Tuesday, August 26, 2014

Moed Kattan 15a - Status of Things Learned from Yechezkel

The gemara learns out many halachos of Aveilus from pesukim in Yechezkel. Yechezkel was told to behave like an avel yet forgo many of the halachos demanded of an avel. We derive from this the types of things that are forbidden for an Avel. For example, Hashem tells Yechezek that he should wear tefillin, wear shoes, and not wrap his head. We learn from here that all these things are forbidden to a regular Avel, just that Yechezkel was supposed to demonstrate that later on the Jews are going to be aveilim yet no one will behave like an avel to mourn for them. The only two things that Yechezkel was told to do in order to behave like an avel was - האנק דום, from which the gemara learns out that he was forbidden in she'eilas shalom and forbidden in talmud torah.
The Rosh (end of Siman 3) writes in the name of Rashi that everything that is learned from Yechezkiel must be d'oraysa because we learn from Yechezkel that we exempt an avel from tefillin (even if it only means one day). How can a pasuk in Yechezkiel override the mitzvah d'oraysa of tefillin, unless we assume that everything learned from Yechezkiel is d'oraysa. The Rosh rejects this and says that perhaps the things that are derive from Yechezkiel are really only d'rabonon, but the Rabbonon have the authority to uproot a d'oraysa so long as it is done בשב ואל תעשה - violated passively.

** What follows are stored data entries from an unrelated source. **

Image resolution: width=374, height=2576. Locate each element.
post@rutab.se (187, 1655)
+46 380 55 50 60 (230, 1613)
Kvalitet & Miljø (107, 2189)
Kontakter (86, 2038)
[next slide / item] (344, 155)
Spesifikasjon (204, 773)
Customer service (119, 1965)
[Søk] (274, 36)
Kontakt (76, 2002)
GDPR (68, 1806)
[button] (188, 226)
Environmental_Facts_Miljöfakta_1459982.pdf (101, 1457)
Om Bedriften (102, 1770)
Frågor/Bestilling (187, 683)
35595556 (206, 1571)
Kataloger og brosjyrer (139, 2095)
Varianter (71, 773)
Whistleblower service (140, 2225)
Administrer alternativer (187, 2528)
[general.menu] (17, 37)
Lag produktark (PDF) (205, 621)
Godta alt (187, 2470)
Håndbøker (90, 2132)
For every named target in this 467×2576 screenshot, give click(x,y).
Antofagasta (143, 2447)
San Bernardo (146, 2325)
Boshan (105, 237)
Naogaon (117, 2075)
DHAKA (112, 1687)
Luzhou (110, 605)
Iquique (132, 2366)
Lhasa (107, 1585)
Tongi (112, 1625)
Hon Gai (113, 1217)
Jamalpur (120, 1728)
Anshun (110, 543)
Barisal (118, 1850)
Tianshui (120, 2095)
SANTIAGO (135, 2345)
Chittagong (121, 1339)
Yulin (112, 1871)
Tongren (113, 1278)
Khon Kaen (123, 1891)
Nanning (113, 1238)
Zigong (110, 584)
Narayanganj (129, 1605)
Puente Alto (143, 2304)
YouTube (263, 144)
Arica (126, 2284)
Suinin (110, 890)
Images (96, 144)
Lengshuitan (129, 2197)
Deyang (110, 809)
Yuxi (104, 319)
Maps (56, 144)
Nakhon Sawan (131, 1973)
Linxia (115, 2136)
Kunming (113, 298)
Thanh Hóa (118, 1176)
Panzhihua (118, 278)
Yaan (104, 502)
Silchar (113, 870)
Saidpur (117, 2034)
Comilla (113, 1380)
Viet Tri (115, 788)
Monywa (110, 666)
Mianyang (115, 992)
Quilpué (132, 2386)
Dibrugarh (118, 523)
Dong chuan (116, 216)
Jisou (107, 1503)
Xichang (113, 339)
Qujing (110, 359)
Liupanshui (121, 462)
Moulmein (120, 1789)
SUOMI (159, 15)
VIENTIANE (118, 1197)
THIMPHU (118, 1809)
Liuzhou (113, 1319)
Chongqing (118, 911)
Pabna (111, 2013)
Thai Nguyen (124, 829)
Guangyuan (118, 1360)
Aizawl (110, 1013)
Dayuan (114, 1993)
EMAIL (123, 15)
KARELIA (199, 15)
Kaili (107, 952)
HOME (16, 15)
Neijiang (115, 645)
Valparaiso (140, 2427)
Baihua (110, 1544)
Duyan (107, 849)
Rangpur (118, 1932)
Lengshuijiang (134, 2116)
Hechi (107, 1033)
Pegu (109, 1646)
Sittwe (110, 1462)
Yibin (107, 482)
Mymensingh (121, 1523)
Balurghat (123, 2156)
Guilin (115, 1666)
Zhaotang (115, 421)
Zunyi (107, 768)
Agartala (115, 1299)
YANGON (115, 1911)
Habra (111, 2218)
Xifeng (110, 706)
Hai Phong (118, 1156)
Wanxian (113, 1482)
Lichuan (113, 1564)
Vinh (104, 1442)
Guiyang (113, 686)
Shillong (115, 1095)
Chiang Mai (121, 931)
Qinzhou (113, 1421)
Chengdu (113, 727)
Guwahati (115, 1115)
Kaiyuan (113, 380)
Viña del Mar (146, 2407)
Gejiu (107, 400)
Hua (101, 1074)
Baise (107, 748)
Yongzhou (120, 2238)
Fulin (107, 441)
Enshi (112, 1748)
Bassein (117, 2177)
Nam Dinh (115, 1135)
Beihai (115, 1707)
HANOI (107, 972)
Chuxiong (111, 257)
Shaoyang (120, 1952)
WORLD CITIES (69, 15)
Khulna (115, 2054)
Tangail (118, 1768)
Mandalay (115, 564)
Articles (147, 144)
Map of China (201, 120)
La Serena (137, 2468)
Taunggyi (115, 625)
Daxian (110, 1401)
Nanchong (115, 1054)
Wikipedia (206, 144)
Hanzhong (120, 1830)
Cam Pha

Tosafos 5a already addresses the issue of whether things learned from Yechzkiel are considered d'oraysa. The gemara learns out tziyun kever, the obligation to mark of graves from pesukim in Yechezkiel, to which the gemara says - מקמי דליתי יחזקאל מאן אמר, אלא גמרא גמירי לה ואתא יחזקאל ואסמכה אקרא. This is also used to explain the source for a mumar being unable to bring a korban - כל ...ערל לב לא יבא אל מקדשי. Tosafos writes that the gemara assumes that anything learned from Yechezkiel has d'oraysa status which compels the question of how it was known prior to Yechezkiel, forcing the gemara to say that it is a halacha l'moshe misinai. On the other hand the gemara in Nida 57a (cited by R. Betzalel Ronsberg) implies that things learned from Yechezkiel are only d'rabonon, and Tosafos in Baba Basra 147a explains that the pesukim in Yechezkiel are only used as an Esmachta. There seems to be a contradiction between Tosafos in MK and Tosafos in BB whether halachos learned from Yechezkiel are assumed to be d'oraysa.
This issue is really a point of debate between the Rambam and Ramban (shoresh sheini of sefer hamitzvos). The Rambam holds that anything introduced by nevi'im after Moshe Rabbeinu is by definition only d'rabonon. The Ramban disagrees and says that there are takanos of Moshe that are only d'rabonon, and there are halachos derived from the nevi'im that are d'oraysa. The Ramban explains that anything written in the nevi'im in the form of a command, to either do or not do, is considered d'oraysa. The approach of the Ramban is that we have a principal (Megillah 2b) - אלה המצות - שאין נביא רשאי לחדש דבר מעתה. A Navi has no write to introduce a new mitvzah, therefore if a Navi seems to be introducing a new mitzvah, that is the greatest proof that it is NOT a NEW mitzvah, rather it was halacha l'moshe mi'sinai until that point. Based on this it makes sense that a kohein who serves in the mikdash pa'ruah rosh will be chayev misah, even though it is only learned from a pasuk in Yechezkiel. We also learn from Yechzekiel that bigdei kehuna need to be linen (Yoma 71b) and that one who is chayuv 2 misos beis din gets the harsher one (sanhedrin 81a). All these halachos are d'oraysa.
Paranthetically, the Ramban understands that אלה המצות sets the limitation of a navi, not only regarding when we are not to believe him, but even regarding the status of the navi himself. The Ramban in Parshas Va'eschanan writes that a Navi who introduces a new mitzvah is not only in violation of אלה המצות, but we learn from there that since he cannot introduce a new mitzvah he will automatically be in violation of bal tosif (like anyone else who adds a new mitzvah). Also, the Ramban in Parshas Re'eh writes that a Navi who attempts to introduce a new mitzvah, would automatically render himself a navi sheker since we are told that he doesn't have that ability, and therefore he would be chayev misah.